The exercise: Begin at the line that contains "Click the Unity logo icon in title bar" and stop after the last of the lines. Write those lines out again with their requests, shift every coordinate in the answers by adding 39, and omit the pictures.

[Lines on finding words and elements]
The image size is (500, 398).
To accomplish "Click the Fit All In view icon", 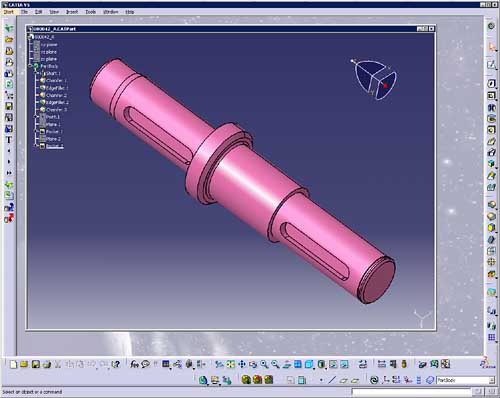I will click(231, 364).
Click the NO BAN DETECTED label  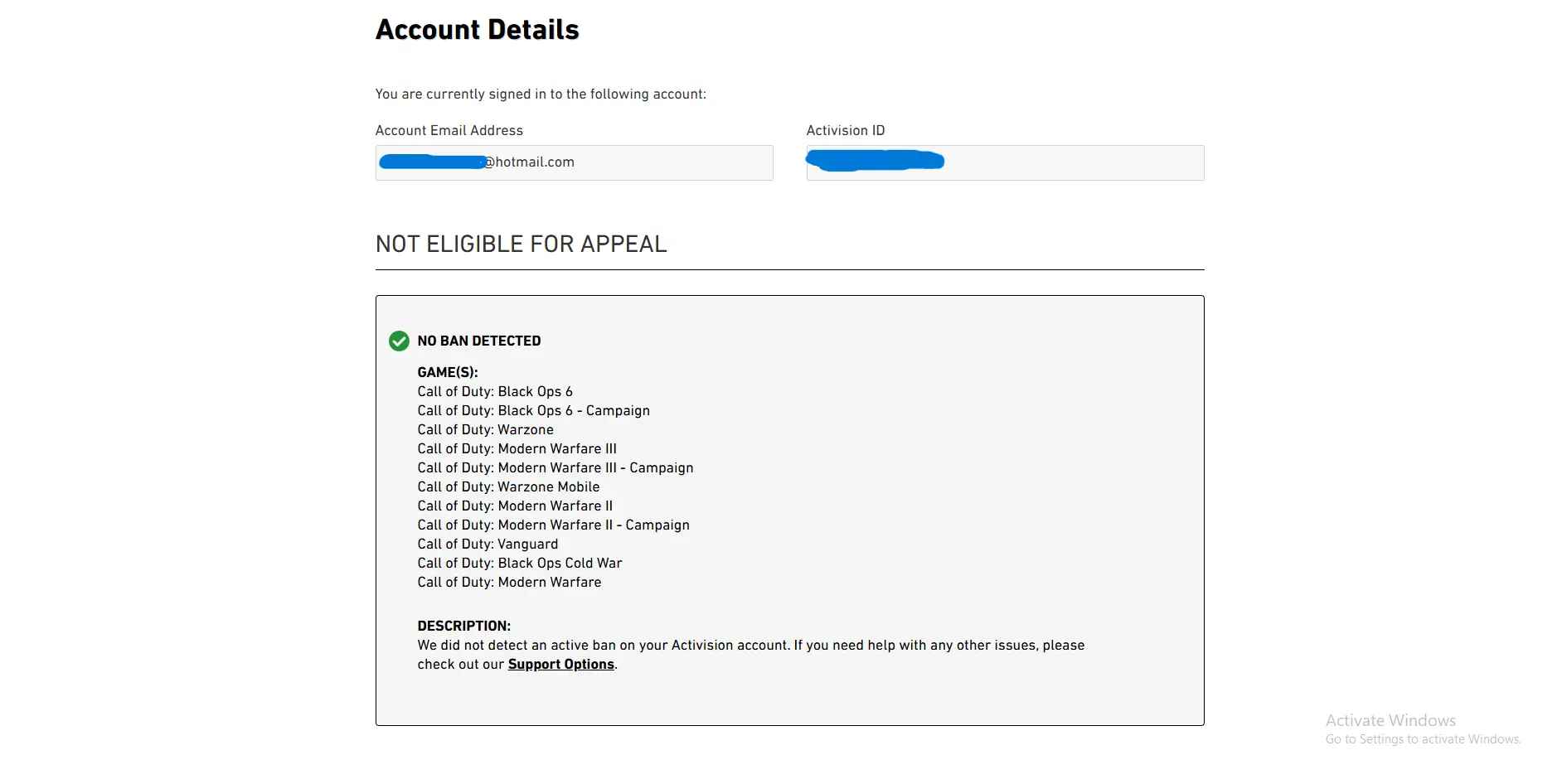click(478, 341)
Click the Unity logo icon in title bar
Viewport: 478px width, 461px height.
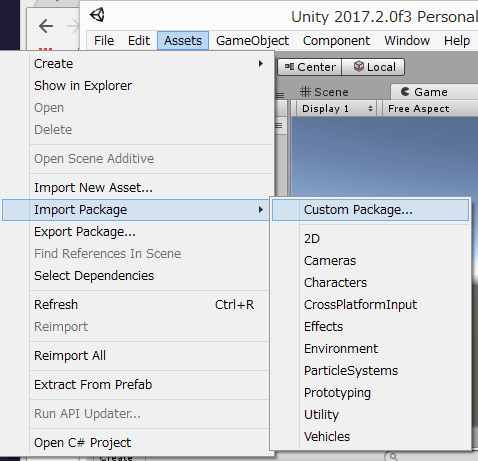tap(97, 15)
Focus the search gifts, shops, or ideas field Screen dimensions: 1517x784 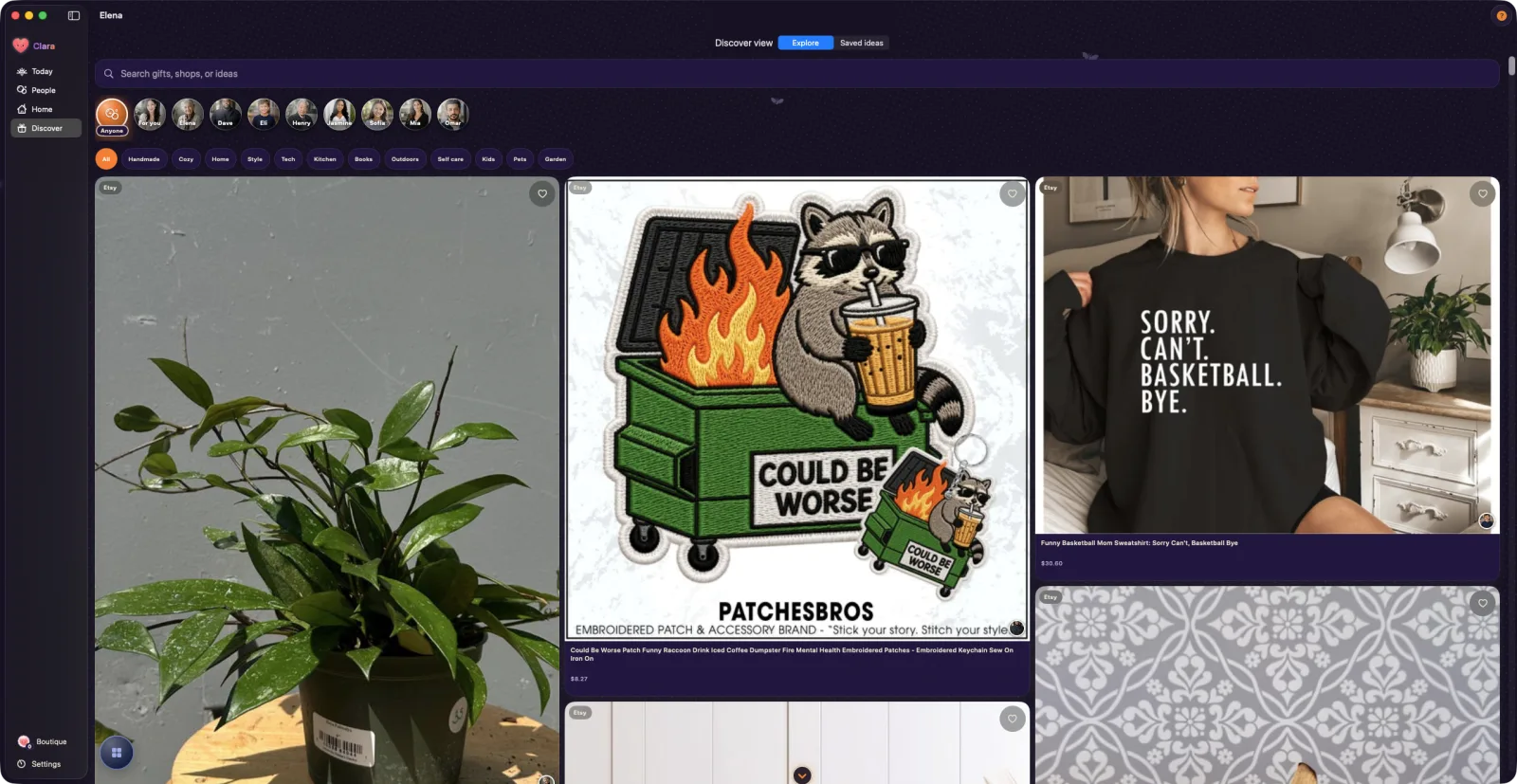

Task answer:
Click the Unity logo icon in title bar
Viewport: 478px width, 461px height.
tap(136, 54)
Focus the search gifts, shops, or ideas field Screen dimensions: 1517x784 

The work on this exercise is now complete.